The infrastructure bill currently making its way through Congress has been a hot topic since Biden took office in January. Here’s a closer look at some of its key elements.
The U.S. Senate passed the $1 trillion Federal Infrastructure Investment and Jobs Act (H.R. 3684), with approximately $550 billion in new spending, in a bipartisan 69-30 vote in August. The bill includes measures to help current and future generations, such as spending for roads, bridges, and public transit; a major expansion of high-speed internet; and funding for clean drinking water. It also includes new measures to address climate change, like modernizing the power grid and money for electric vehicles.
A focus on transportation
With new federal spending, the bill focuses mostly on immediate infrastructure projects. While project targets are diverse, the bill is described as “the largest federal investment in public transit in history.” Here are highlights of areas that would get major new spending:
Transportation infrastructure funding (above FAST Act baseline) - $304B
- $110B for roads, bridges, and major projects
- $66B for passenger and freight rail
- $39.2B for public transit
- $25B for airports
- $20B for infrastructure financing
- $16.6B for ports and waterways
- $11B for safety
- $7.5B for electric vehicle (EV) charging infrastructure
- $7.5B for electric buses/transit/ferries
Competitive grant program highlights:
- Bridge Investment Program for repair and replacement of bridges, $9.2B over five years
- National Significant Multimodal Freight and Highway Program, $8.7B over five years
- Rural Surface Transportation Grant Program, $2B over five years
- EV Infrastructure Grants, $2.5B over five years
- Protect Grants, $1.4B over five years
- Reconnecting Communities Pilot Grant Program, $1B over five years
Other infrastructure spending
The bill also takes action on crucial non-transportation infrastructure spending:
Non-transportation infrastructure, $261B
- $65B for power and grid infrastructure
- $65B for broadband infrastructure
- $55B for water infrastructure
- $47B for resiliency projects
- $21B for environmental remediation
- $8.3B for western water storage
While the bill includes substantial funding for infrastructure projects, projects must go through environmental compliance—such as the National Environmental Policy Act (NEPA)—and permitting to be realized. Our team is familiar with the often complex process of environmental reviews that are an important and legally mandated instrument for environmental protection serving the public good.
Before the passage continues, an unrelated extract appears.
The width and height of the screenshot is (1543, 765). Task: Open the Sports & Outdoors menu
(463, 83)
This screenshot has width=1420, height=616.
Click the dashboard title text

The Senate version of the bill includes the following requirements incorporating the former “One Federal Decision” framework into NEPA.
One Federal Document:
- Requires single NEPA document for major projects with exceptions
Time limits for major projects:
- Average of two years for environmental review from either: a) issuance of notice of intent to prepare an environmental impact statement (EIS); or b) the date on which it is determined an environmental assessment is required leading to a finding of no significant impact
- Federal agency can lengthen or shorten schedule for good cause
- Federal permits issues no later than 90 days after the record of decision
- Establishes a limit of 200 pages for an EIS
- Federal agency can establish a different page limit at their discretion
- Requires Secretary of Transportation to identify categorical exclusions
- Provides process for certain federal agencies to adopt categorical exclusions from other agencies
You may be wondering about the “other” infrastructure bill you’ve heard about. Although it has also been referred to as an infrastructure bill, the $3.5 trillion legislation— known as the Build Back Better (BBB) budget bill—is focused more on “human infrastructure” rather than the roads, highways, bridges, rail, port, etc. that are often thought of when the term infrastructure is used.
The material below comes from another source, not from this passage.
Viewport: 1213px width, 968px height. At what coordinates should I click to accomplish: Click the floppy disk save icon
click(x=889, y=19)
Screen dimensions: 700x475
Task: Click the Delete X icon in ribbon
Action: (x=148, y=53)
This legislation is expected to use the budget reconciliation process, which is a special parliamentary procedure that can be used for the passage of certain budgetary legislation in the Senate. Under this process only a simple majority is needed for passage rather than a 60-vote supermajority.
As currently proposed, the BBB bill focuses on four main areas: families; climate; infrastructure and jobs; and healthcare. A key priority within the bill is putting America on a path to meet President Biden’s climate change goals of 80% clean electricity and 50% economy-wide carbon emissions reductions by 2030.
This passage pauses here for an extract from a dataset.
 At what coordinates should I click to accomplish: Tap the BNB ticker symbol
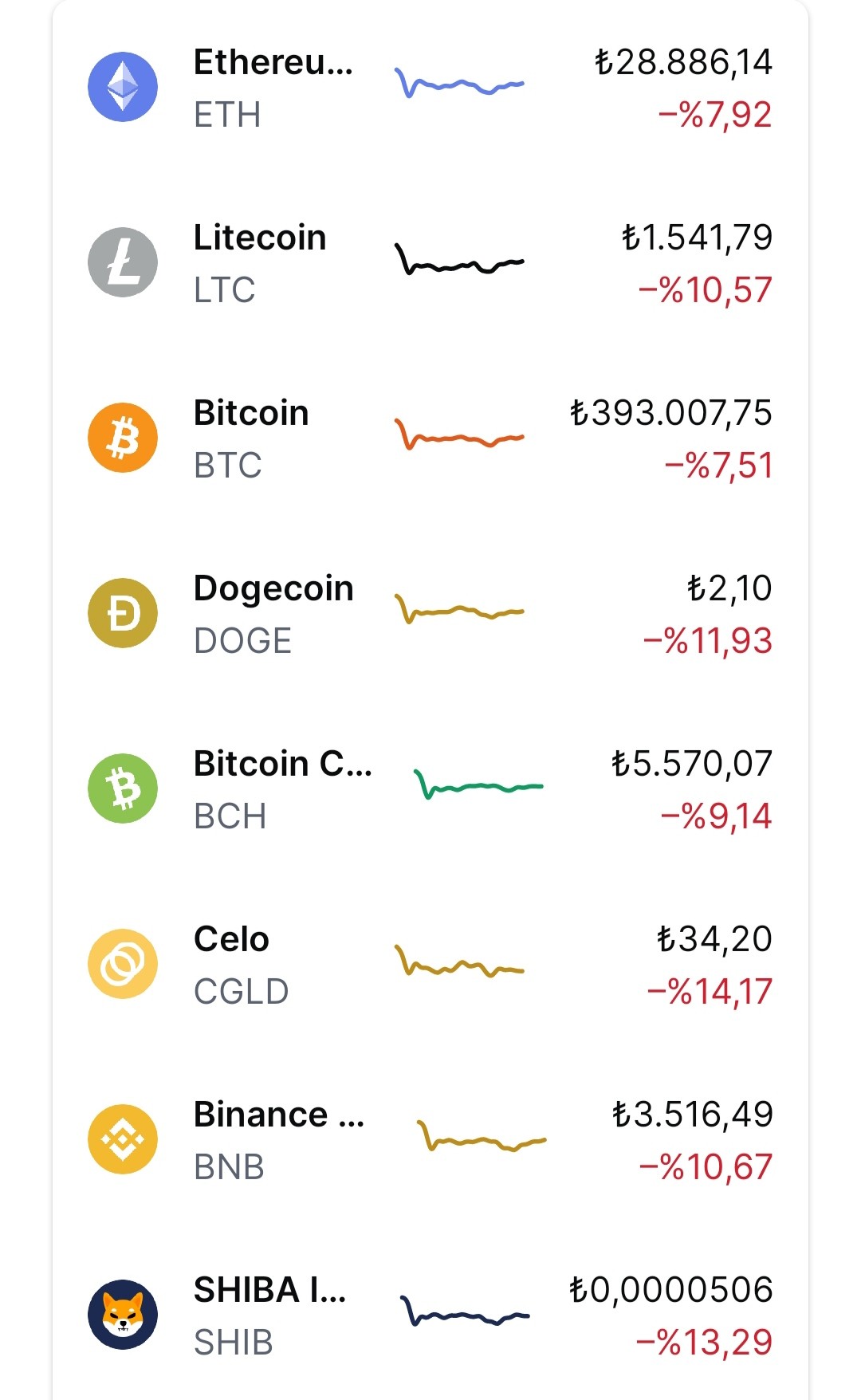tap(230, 1167)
In terms of the “infrastructure” part of the legislation, the following are some of the items that are included:
- Investments in public housing, green and sustainable housing, housing production, and affordability
- Smart technology for safe and efficient borders for trade, travel, and migration
- Investment in Native American infrastructure projects
- Rehabilitation of aging Veterans Administration buildings and hospitals
It’s unclear whether either infrastructure bill will pass as currently written. Our experts will be closely watching these bills as they move through Congress and stand ready to work with clients on applicable environmental compliance.